Proposed Fix — Playlist-Aware Weighted Selection

Instead of picking from a flat pool, the PlaylistManager should:

  1. Track songs per source playlist
  2. Pick a playlist first (each playlist gets equal weight = 1/N), then pick a random unplayed song from that playlist
  3. Skip playlists that are exhausted

This guarantees that every selected playlist contributes equally to the game, regardless of size.

Implementation

views.py — tag each song with its source playlist before merging:

songs: list[dict] = []

for playlist_path in playlist_paths:
    playlist_data = json.loads(file_content)
    for song in playlist_data.get("songs", []):
        song = dict(song)
        song["_playlist_source"] = playlist_path  # ← track origin
        songs.append(song)

playlist.pyPlaylistManager — restructure to group songs by playlist:

class PlaylistManager:
    def __init__(self, songs: list[dict], provider: str = PROVIDER_DEFAULT) -> None:
        self._provider = provider
        self._played_uris: set[str] = set()

        # Group songs by source playlist
        from collections import defaultdict
        buckets: dict[str, list[dict]] = defaultdict(list)
        for song in songs:
            uri = get_song_uri(song, provider)
            if not uri:
                continue
            source = song.get("_playlist_source", "__default__")
            buckets[source].append(song)

        self._buckets: dict[str, list[dict]] = dict(buckets)
        self._single_pool = len(self._buckets) <= 1  # fallback: single playlist

        total = sum(len(v) for v in self._buckets.values())
        _LOGGER.info(
            "PlaylistManager: %d songs across %d playlist(s) for %s",
            total, len(self._buckets), provider,
        )

    def get_next_song(self) -> dict | None:
        if self._single_pool:
            return self._get_random_unplayed()

        # Balanced selection: pick a random non-exhausted playlist, then a song
        active_buckets = {
            k: [s for s in v if get_song_uri(s, self._provider) not in self._played_uris]
            for k, v in self._buckets.items()
        }
        active_buckets = {k: v for k, v in active_buckets.items() if v}

        if not active_buckets:
            return None  # all playlists exhausted

        # Equal weight per playlist regardless of size
        chosen_key = random.choice(list(active_buckets.keys()))  # noqa: S311
        song = random.choice(active_buckets[chosen_key])         # noqa: S311
        song_copy = song.copy()
        song_copy["_resolved_uri"] = get_song_uri(song, self._provider)
        return song_copy

    def _get_random_unplayed(self) -> dict | None:
        """Fallback: uniform random from single merged pool."""
        all_songs = [s for bucket in self._buckets.values() for s in bucket]
        available = [
            s for s in all_songs
            if get_song_uri(s, self._provider) not in self._played_uris
        ]
        if not available:
            return None
        song = random.choice(available)  # noqa: S311
        song_copy = song.copy()
        song_copy["_resolved_uri"] = get_song_uri(song, self._provider)
        return song_copy

Deduplication — How Duplicate Songs Are Prevented

Within a game session: _played_uris set (already exists)

The existing mark_played(uri) mechanism adds the resolved URI to a shared set[str]. In the proposed bucket-based selection, each bucket is filtered before picking:

active_buckets = {
    k: [s for s in v if get_song_uri(s, self._provider) not in self._played_uris]
    for k, v in self._buckets.items()
}

Because _played_uris is shared across all buckets, a song played from Bucket A is automatically excluded from Bucket B in the next round — even if that same song exists in both playlists.

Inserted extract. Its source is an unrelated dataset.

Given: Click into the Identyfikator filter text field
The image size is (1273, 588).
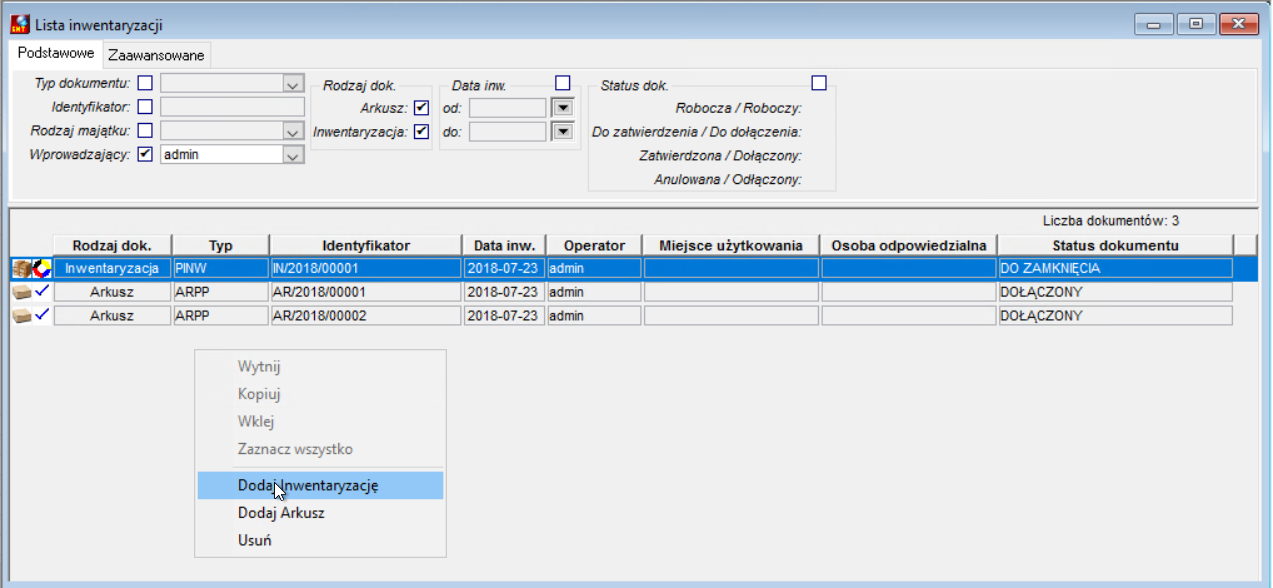Looking at the screenshot, I should click(x=232, y=107).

No song can play twice. ✅

Cross-playlist duplicates: 308 songs appear in multiple playlists

A scan of all bundled playlists reveals 308 songs that appear in 2 or more playlists (e.g. a song in both "Disco & Funk Classics" and "80s Hits"). With the naive bucket approach, such a song would exist in two buckets and therefore have a proportionally higher chance of being selected — it can be reached from either bucket.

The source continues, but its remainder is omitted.